## [所给文本]
········

首页 > 其他分享 >Semi-Join Subquery优化策略

Semi-Join Subquery优化策略

时间:2023-05-06 18:11:07浏览次数:54  
标签:City Join Semi Country PRIMARY 查询 Subquery select Population

Semi-Join Subquery优化策略

Semi-Join Subquery(半连接子查询):对应IN或EXISTS子查询,仅需要检查"外表记录"在"子查询结果集"中是否存在匹配记录,不需要计算"子查询结果集"中记录匹配次数,也不需要返回"子查询结果集"中匹配记录内容

在MariaDB(MySQL)中,常用优化Semi-Join(半连接)的策略有:

  • First Match
  • Table Pullout
  • Semi-join Materialization
  • Loose Scan
  • Duplicate Weedout

First Match策略

当循环"外部查询结果集"的每条记录去"子查询中"确认"是否匹配"时,只需要找到第一条匹配记录(First Match)既可跳出子查询。

如下面查询:

SELECT * FROM Country 
WHERE Country.code IN (
    SELECT City.Country 
    FROM City 
    WHERE City.Population > 1*1000*1000
)

········

## [练习材料]
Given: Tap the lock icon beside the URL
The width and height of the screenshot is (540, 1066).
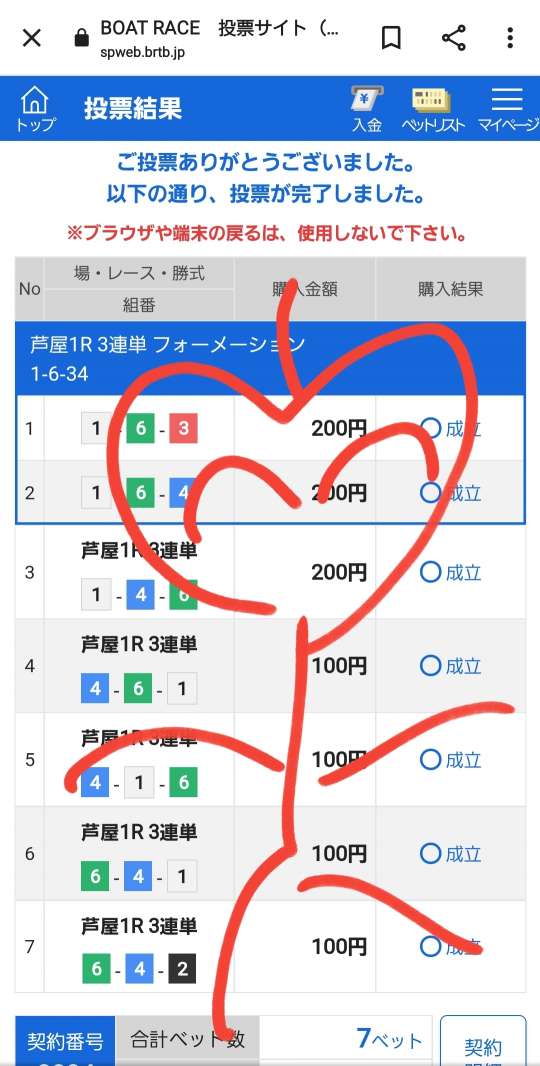Looking at the screenshot, I should 82,39.
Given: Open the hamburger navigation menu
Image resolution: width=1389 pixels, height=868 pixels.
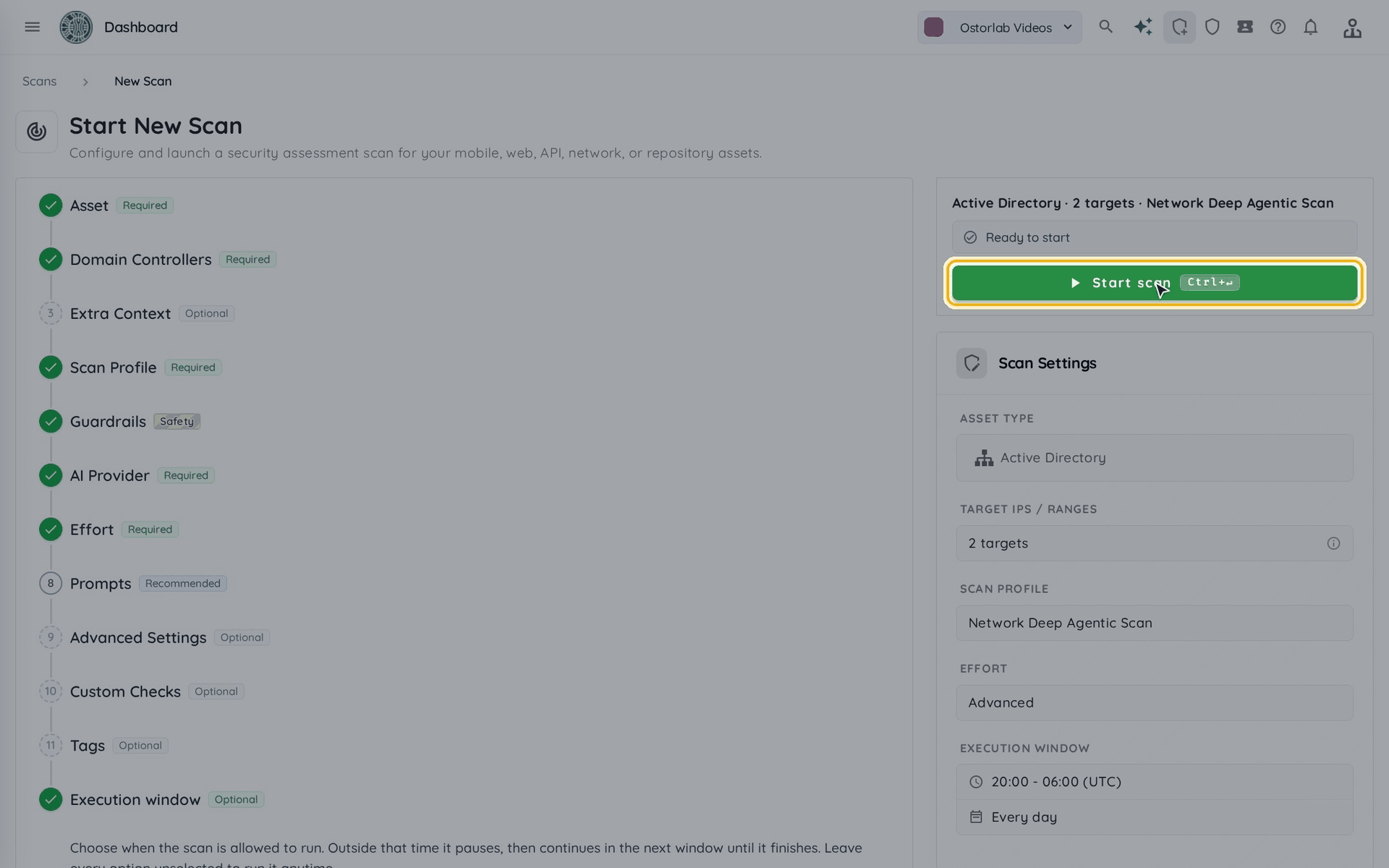Looking at the screenshot, I should pyautogui.click(x=32, y=27).
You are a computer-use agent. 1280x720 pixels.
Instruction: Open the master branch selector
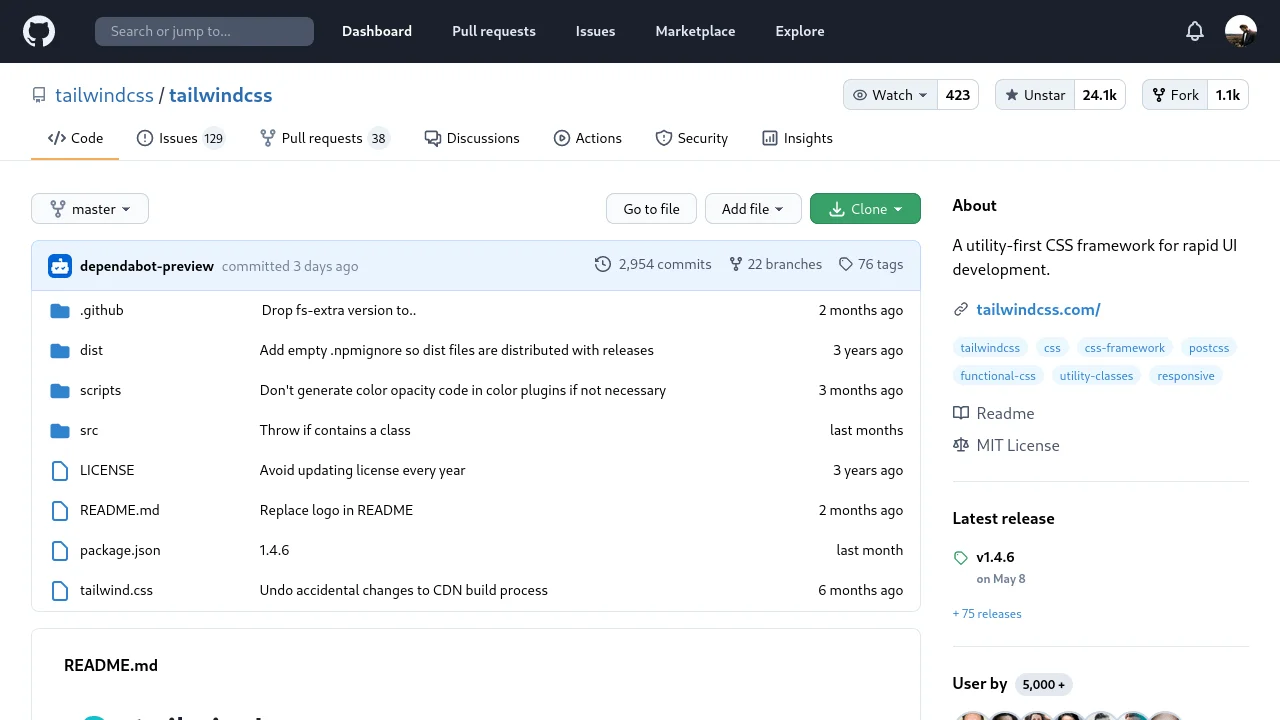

········

## [题目要求]
a. 列出所给文本中提到的 MariaDB(MySQL)常用的全部 Semi-Join 优化策略。
b. 改写练习材料中的行,范围从含有“Given: Open the hamburger navigation menu”的那一行到最后一行(首尾两行都包括在内),将其中的“Open”换成“Expand”,其余内容保持不变,只输出这些行,并省略图片。

## [参考答案]
a.
First Match
Table Pullout
Semi-join Materialization
Loose Scan
Duplicate Weedout

b.
Given: Expand the hamburger navigation menu
Image resolution: width=1389 pixels, height=868 pixels.
Looking at the screenshot, I should pyautogui.click(x=32, y=27).
You are a computer-use agent. 1280x720 pixels.
Instruction: Expand the master branch selector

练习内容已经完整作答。